* Exercise: What is needed is an exact copy of the lines in the listing below, from the one with "This screenshot has height=553, width=662." up to and including the one with "Task: Select the Pan hand tool", with no other lines.

[Start of Attachment]

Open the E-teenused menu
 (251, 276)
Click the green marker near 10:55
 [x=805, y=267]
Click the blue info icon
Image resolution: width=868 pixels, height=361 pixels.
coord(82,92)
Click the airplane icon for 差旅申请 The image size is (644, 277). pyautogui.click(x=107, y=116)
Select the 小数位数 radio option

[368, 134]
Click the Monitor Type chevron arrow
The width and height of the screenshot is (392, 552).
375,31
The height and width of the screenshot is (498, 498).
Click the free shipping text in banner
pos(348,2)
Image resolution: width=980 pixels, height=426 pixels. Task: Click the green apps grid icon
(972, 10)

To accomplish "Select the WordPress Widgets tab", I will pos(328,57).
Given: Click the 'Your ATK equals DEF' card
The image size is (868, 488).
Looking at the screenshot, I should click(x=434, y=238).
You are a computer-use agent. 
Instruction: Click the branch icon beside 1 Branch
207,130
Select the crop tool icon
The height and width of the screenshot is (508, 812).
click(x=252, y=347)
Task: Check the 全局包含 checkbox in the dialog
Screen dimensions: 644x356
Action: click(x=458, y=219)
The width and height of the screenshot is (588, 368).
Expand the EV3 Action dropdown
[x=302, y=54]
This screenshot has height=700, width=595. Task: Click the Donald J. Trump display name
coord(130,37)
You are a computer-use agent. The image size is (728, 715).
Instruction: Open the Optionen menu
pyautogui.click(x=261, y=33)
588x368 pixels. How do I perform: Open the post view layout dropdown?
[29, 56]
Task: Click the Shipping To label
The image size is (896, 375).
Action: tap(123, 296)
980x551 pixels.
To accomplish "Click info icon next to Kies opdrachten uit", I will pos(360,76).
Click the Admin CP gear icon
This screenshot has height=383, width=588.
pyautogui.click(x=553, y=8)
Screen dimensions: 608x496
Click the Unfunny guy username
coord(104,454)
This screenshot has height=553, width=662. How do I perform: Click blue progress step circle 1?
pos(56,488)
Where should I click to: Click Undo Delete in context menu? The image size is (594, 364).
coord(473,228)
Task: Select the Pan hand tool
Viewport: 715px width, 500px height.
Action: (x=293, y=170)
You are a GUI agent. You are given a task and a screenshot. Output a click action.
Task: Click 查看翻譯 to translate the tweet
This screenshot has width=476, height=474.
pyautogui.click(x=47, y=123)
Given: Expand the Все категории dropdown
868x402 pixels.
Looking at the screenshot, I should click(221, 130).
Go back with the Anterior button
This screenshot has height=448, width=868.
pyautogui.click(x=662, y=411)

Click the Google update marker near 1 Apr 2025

[End of Attachment]

* Answer below:
This screenshot has height=553, width=662. How do I perform: Click blue progress step circle 1?
pos(56,488)
Where should I click to: Click Undo Delete in context menu? The image size is (594, 364).
coord(473,228)
Task: Select the Pan hand tool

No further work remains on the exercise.